Go through the entries below and print, exactly, the lines starting at the one with "[افزودن به سبد" and ending at the one with "[لوگو وب سایت] (71, 21)", keeping both ends and no others.

◆ ◆ ◆ ◆ ◆ ◆ ◆

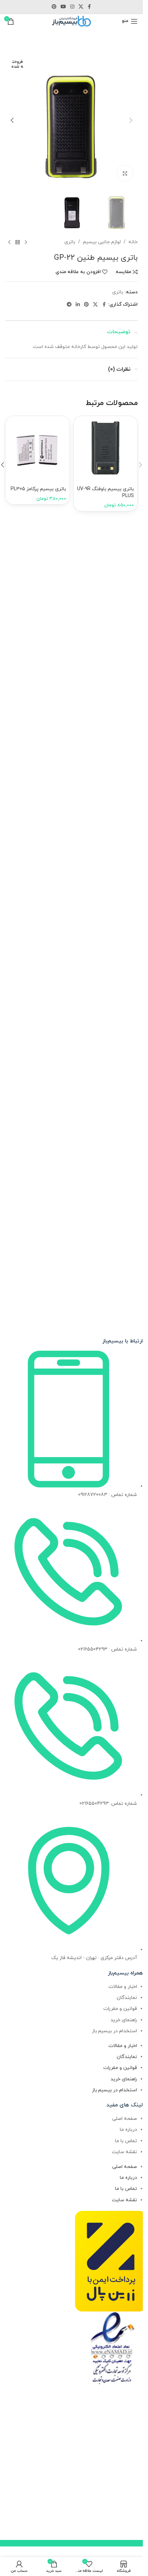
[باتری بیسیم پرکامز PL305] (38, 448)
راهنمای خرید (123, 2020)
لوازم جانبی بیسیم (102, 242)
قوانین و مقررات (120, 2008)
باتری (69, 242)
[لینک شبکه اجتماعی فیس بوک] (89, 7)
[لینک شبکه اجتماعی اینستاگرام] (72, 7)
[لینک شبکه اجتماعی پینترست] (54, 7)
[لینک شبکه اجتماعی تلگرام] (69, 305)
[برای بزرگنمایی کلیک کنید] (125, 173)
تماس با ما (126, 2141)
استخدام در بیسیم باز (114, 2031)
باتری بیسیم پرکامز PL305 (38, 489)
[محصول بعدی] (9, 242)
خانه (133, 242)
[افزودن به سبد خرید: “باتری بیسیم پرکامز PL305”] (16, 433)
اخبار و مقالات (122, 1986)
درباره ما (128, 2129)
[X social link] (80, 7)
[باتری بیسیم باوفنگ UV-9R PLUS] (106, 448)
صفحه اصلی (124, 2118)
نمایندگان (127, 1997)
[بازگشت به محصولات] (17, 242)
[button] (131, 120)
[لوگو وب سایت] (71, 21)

◆ ◆ ◆ ◆ ◆ ◆ ◆

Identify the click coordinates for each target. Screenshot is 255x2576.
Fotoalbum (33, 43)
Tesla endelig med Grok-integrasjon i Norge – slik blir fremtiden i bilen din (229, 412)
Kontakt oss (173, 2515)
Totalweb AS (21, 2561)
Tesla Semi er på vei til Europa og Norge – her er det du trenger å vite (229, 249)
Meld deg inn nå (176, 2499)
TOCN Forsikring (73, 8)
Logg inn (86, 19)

◆ ◆ ◆ ◆ ◆ ◆ ◆

EXERCISE ANSWER ▸
[افزودن به سبد خرید: “باتری بیسیم پرکامز PL305”] (16, 433)
اخبار و مقالات (122, 1986)
درباره ما (128, 2129)
[X social link] (80, 7)
[باتری بیسیم باوفنگ UV-9R PLUS] (106, 448)
صفحه اصلی (124, 2118)
نمایندگان (127, 1997)
[بازگشت به محصولات] (17, 242)
[button] (131, 120)
[لوگو وب سایت] (71, 21)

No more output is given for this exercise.